LYNCHBURG, Va. (AP) — UPDATE (11:27 a.m.):
Miranda Greear of Roanoke, Va., is among the hundreds of people who have gathered on Capitol Hill to make their voices heard during Thursday's historic Supreme Court confirmation hearing.
Greear says she wants to show support for survivors of sexual assault.
She says that for years, women have been told they shouldn't share their stories and that what happened was their fault. She says, "I'm done living in a world where women are not believed."
Supporters of Brett Kavanaugh are also in the crowd. A Maryland woman, Karen, is wearing a shirt that says "Women for Kavanaugh." She declined to give her last name because "anybody who gives their last name in this environment is risking harm to themselves."
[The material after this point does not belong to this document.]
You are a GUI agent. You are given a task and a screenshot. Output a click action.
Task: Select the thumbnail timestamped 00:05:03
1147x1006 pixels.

Karen says "I think if these allegations were true, it would not have taken 35 years for them to be known."
Several hundred Liberty University students are planning to travel to Washington to support Supreme Court nominee Brett Kavanaugh.
The News & Advance reports Liberty President Jerry Falwell Jr. made the announcement at Wednesday morning's convocation.
Three women have accused Kavanaugh of sexual misconduct decades ago, allegations he has denied. On Thursday, both Kavanaugh and one of his accusers, California college professor Christine Blasey Ford, are to testify before a Senate committee.
Falwell noted that students from Kavanaugh's alma mater, Yale University, would be at the Capitol to protest.
He told students if they want to be excused from classes Thursday to go to Washington, "counter what the Yale students are doing" and support Kavanaugh, there were 300 spots available.
Falwell was an early, ardent supporter of President Donald Trump.